Ce qui veut dire que Boris n'a d'autre choix que de se faire élire le 15 octobre, sinon il enfreindrait sa promesse envers sa propre base.

Faire de cet acte du Parlement un coup de maître par les Libéraux qui ont organisé tout cela et ont forcé les travailleurs à passer à l'action en tant que dirigeants de l'opposition officielle.

Un coup de maître parce que le terrain est maintenant un terrain honnête selon lequel le peuple doit décider de ne pas conclure de contrat ou rester.

Au niveau conceptuel, la date de cette décision n’a pas nécessairement d’importance. Si on dit le 15 novembre, il y aura maintenant une prolongation quasi automatique, de sorte que la décision restera la même que celle du 15 octobre.

L’objectif potentiel du parti travailliste de bloster le Brexit Party pour diviser le vote de Boris, pour quelqu'un qui défend le libéralisme, doit ressembler à de la folie, que vous l'aimiez ou non, nous le préférerions certainement à Farage, et c'est Farage en quelque sorte de la position que ce soit.

De nombreuses personnes ont une opinion sur le brexit et celle-ci doit être respectée, en particulier parce que la décision est très difficile.

Ils peuvent changer ces vues. Les arguments en faveur d'une Europe souveraine peuvent être avancés, ainsi que les arguments positifs, qui mettent en évidence ce qui serait gagné, plutôt que ce qui serait perdu. L’autre partie présente ses arguments et le peuple décide, c’est comme ça que ça fonctionne.

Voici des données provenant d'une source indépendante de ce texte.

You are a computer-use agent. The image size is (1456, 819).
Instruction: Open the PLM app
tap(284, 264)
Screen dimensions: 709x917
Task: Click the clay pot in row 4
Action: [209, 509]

Retarder cela nécessiterait une réponse très claire quant à pourquoi. On ne peut pas se fier à Boris, car l’acte du Parlement n’exige plus de confiance en lui. C'était le but de tout ça.

Il n'y a pas d'autre réponse satisfaisante quant aux raisons pour lesquelles le droit à une décision devrait être refusé à la population. De plus, la Grande-Bretagne ne peut pas avoir une situation de Premier ministre qui est de facto le chef de l'opposition officielle car sa majorité est de moins 40.

Prolonger une telle situation exigerait une très bonne raison, et encore une fois, on ne peut en voir aucune à part les machinations de Corbyn.

En ce qui concerne le vote électoral, Corbyn a le mot décisif car les deux tiers doivent l’approuver. Cependant, Boris fera probablement tout ce qui est en son pouvoir pour se faire élire le 15 octobre. Cela signifie que peut-être lundi et juste après le vote électoral, un vote de censure pourra être déposé par son parti.

Cela nécessite seulement une majorité simple. Les Libdems devraient voter sans confiance dans notre point de vue, pour la raison évidente pour laquelle ils n’ont pas confiance, et parce qu’il est juste que le peuple ait son mot à dire.

Les travaillistes peuvent avoir encore plus l’impression d’être des imbéciles en votant, ils ont confiance en eux-mêmes, mais il ya beaucoup de syndicalistes en congé qui pourraient faire défection.

Le vote pourrait être serré car certains membres conservateurs craignent probablement une élection tout autant que Corbyn. Comme Jacob William Rees-Mogg qui occupe un siège marginal que Libdems pourrait bien lui prendre. Cependant, Boris s’assurerait probablement qu’ils ne votent pas sans confiance pour obtenir les élections.

Comme ce vote serait proche, en présumant que le travail s'abstienne en collaboration avec le SNP, alors Libdems pourrait avoir le vote décisif.

Pour de nombreuses raisons, vous penseriez qu'ils voteraient pour que ces élections prennent le siège de Mogg et de nombreux autres sièges tant des conservateurs que des travailleurs et du SNP, et tentent un miracle de devenir le gouvernement ou au moins le chef du parti. opposition officielle.

Ils peuvent ensuite mener une campagne difficile au cours de laquelle ils peuvent faire valoir des arguments positifs en faveur de l’Europe tout en attaquant Boris pour avoir tourné la Grande-Bretagne contre l’Europe avec ses bananes à la texture souple. En Écosse, ils peuvent représenter le seul parti syndical, tandis que les syndicats peuvent accuser de vendre le syndicat pour gagner le pouvoir dans une coalition avec le SNP au prix de «l'indépendance» écossaise.

En d’autres termes, la balle n’est pas dans le camp de Boris. C'est maintenant le jeu Libdems. La façon dont ils bougent peut tout déterminer.